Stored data
────────────────

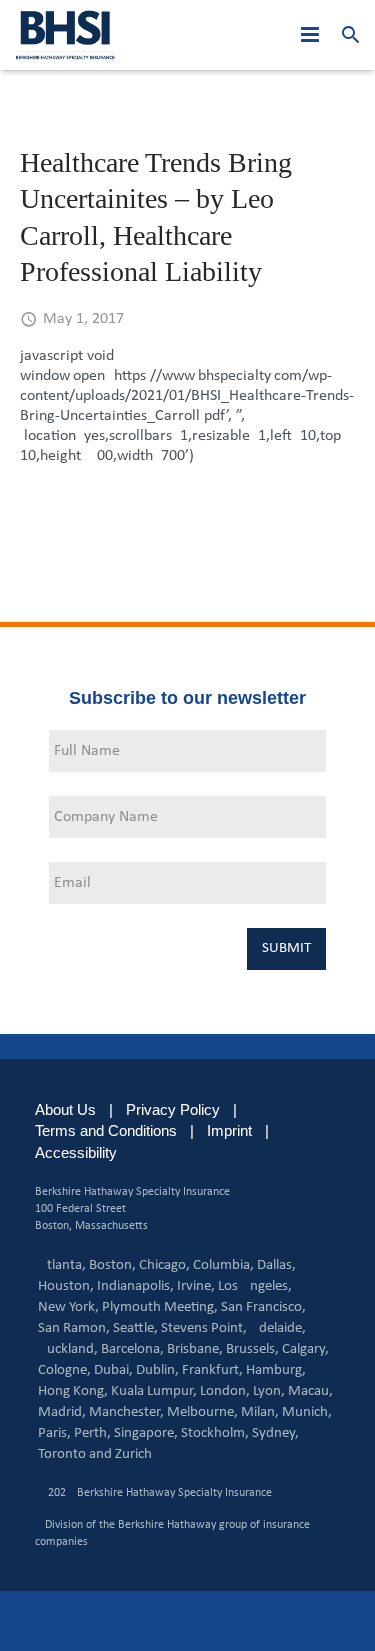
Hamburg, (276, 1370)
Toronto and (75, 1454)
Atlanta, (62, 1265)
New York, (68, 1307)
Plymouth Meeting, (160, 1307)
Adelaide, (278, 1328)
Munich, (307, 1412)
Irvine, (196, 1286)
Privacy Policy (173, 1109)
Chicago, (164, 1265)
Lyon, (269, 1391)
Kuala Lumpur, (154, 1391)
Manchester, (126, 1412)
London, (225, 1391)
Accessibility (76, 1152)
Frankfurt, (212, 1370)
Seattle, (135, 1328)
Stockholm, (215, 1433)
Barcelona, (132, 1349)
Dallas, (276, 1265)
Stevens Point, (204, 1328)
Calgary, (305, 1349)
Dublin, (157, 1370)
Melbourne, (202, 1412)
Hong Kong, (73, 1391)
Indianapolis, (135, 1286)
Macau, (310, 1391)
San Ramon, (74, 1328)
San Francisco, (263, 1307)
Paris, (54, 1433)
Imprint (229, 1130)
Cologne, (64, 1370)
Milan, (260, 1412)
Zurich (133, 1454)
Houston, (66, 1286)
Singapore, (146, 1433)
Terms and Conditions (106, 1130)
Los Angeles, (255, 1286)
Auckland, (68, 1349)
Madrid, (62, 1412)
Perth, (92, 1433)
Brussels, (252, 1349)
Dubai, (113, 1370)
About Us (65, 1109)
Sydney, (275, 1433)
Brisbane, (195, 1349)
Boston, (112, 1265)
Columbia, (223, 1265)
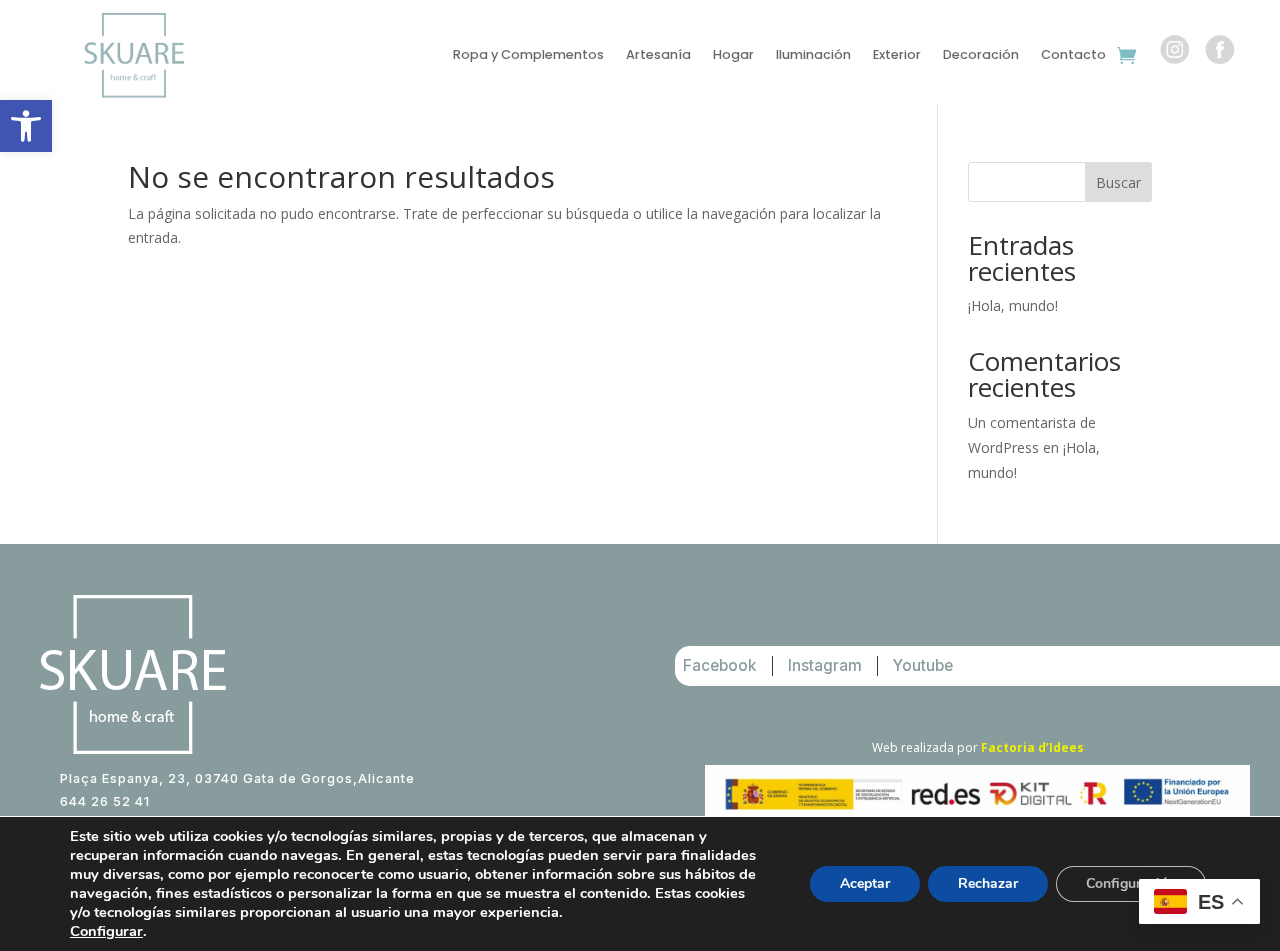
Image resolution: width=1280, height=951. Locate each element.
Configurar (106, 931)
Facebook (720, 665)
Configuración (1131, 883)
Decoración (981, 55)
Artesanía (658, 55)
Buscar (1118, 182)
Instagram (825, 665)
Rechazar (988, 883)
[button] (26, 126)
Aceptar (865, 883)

────────────────

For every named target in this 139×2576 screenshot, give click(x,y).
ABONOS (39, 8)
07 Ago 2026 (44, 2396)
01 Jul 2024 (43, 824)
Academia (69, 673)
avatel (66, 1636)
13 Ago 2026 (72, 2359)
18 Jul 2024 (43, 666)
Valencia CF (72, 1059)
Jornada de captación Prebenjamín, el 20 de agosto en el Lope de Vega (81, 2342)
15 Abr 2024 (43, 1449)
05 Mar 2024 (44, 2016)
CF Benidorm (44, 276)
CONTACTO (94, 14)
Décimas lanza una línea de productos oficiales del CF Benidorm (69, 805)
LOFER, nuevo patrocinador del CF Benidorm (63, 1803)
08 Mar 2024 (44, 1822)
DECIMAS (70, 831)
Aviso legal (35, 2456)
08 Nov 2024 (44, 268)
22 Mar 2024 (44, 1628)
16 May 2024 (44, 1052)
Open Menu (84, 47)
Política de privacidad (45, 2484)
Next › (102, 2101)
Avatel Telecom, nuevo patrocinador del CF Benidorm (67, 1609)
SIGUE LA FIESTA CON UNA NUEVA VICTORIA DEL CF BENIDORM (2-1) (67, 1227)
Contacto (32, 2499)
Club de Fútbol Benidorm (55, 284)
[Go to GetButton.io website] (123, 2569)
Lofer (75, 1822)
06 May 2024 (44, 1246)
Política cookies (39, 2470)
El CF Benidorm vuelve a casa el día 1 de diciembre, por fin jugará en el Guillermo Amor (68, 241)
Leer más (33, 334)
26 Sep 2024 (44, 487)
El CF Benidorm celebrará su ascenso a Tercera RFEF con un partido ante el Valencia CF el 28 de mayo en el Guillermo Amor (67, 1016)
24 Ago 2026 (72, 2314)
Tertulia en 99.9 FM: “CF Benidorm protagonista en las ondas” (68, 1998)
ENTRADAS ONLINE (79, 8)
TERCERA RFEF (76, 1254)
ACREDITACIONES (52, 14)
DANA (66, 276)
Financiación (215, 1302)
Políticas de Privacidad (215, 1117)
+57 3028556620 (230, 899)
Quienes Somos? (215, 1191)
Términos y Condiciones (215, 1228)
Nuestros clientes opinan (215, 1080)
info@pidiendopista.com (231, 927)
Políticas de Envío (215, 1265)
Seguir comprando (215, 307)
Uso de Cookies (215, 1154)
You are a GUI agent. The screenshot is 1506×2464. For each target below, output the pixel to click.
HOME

────────────────

Show every line above in which the word "Políticas" occurs.

Políticas de Privacidad (215, 1117)
Políticas de Envío (215, 1265)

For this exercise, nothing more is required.